ZIEL DER AUFGABE – Kannst du alle folgenden Zeilen als Markdown-Tabelle mit den Spalten „Nummer“ und „Eintrag“ darstellen und leere Zeilen dabei weglassen? Die Bilder sollen nicht in die Antwort übernommen werden.

DIE DATEN –
-- -- --
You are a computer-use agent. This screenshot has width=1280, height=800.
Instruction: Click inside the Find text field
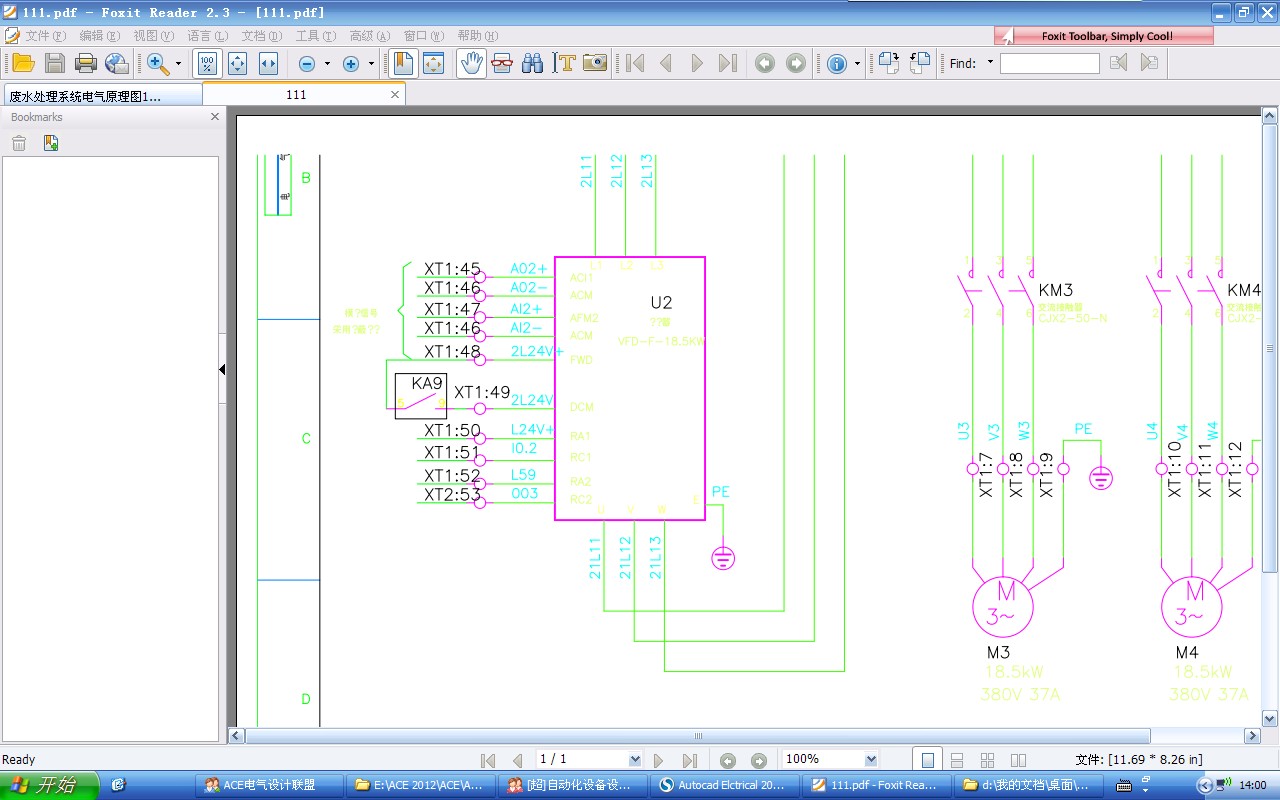coord(1049,63)
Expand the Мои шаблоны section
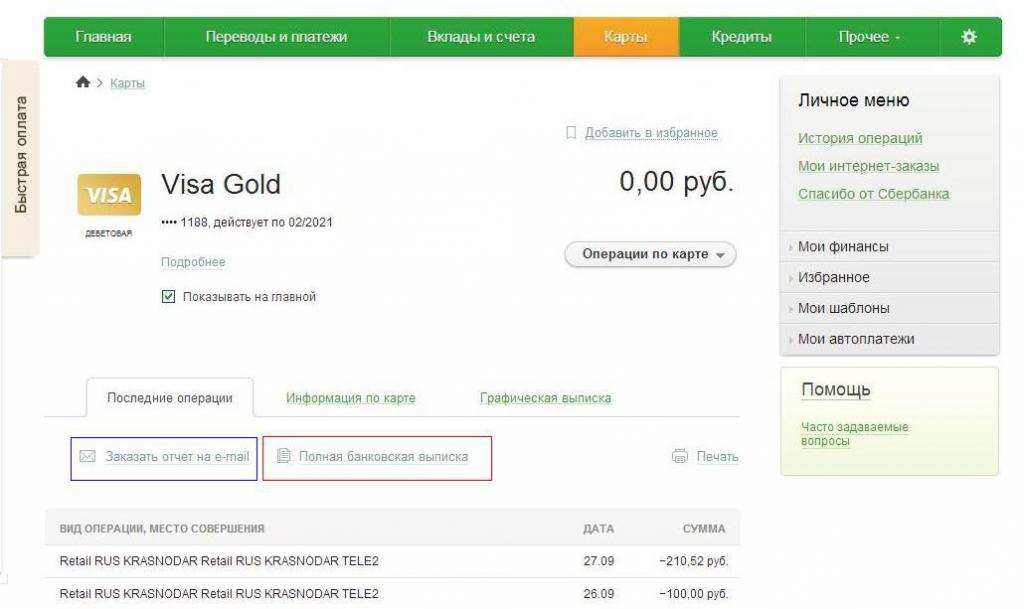 point(843,309)
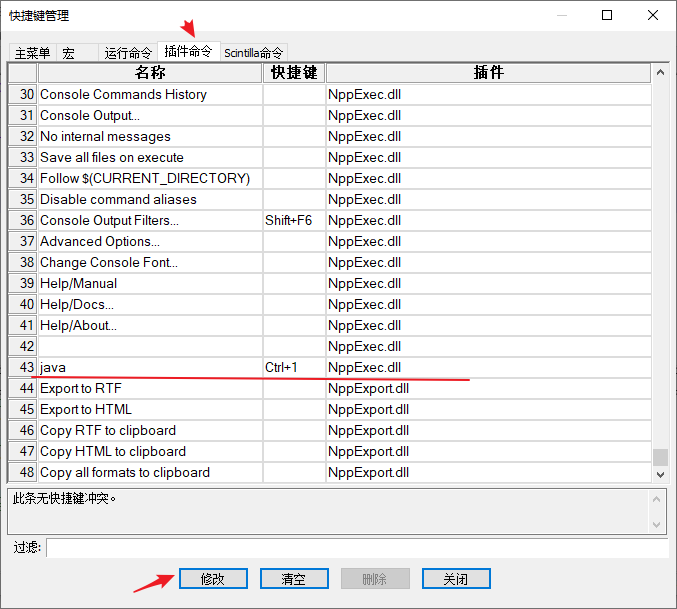Click row number 30 header

click(23, 95)
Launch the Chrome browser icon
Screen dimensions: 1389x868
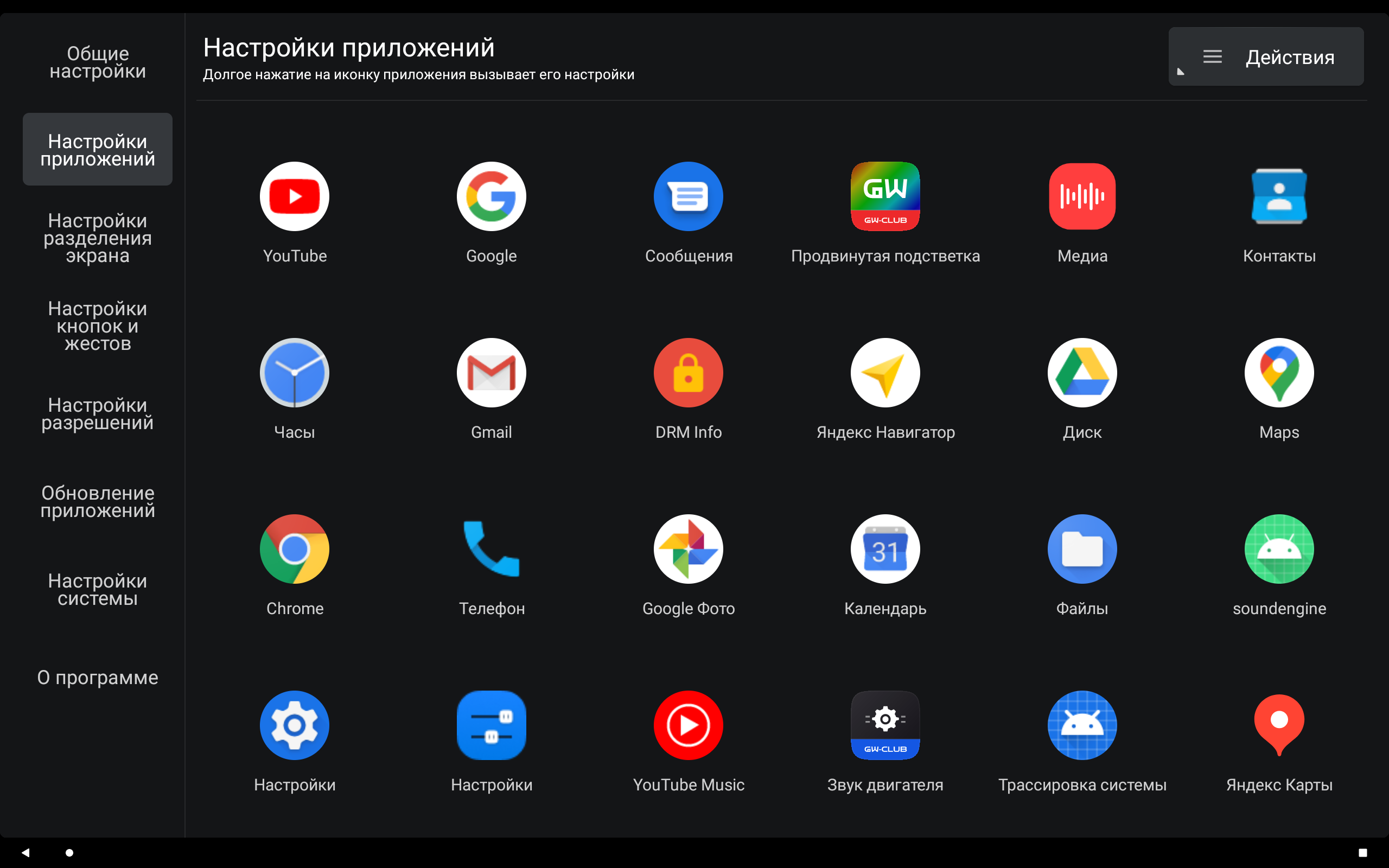coord(295,549)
-- -- --
SCHRIFTLICHE ANTWORT –
| Nummer | Eintrag |
|---|---|
| 1 | You are a computer-use agent. This screenshot has width=1280, height=800. |
| 2 | Instruction: Click inside the Find text field |
| 3 | coord(1049,63) |
| 4 | Expand the Мои шаблоны section |
| 5 |  point(843,309) |
| 6 | Click row number 30 header |
| 7 | click(23, 95) |
| 8 | Launch the Chrome browser icon |
| 9 | Screen dimensions: 1389x868 |
| 10 | coord(295,549) |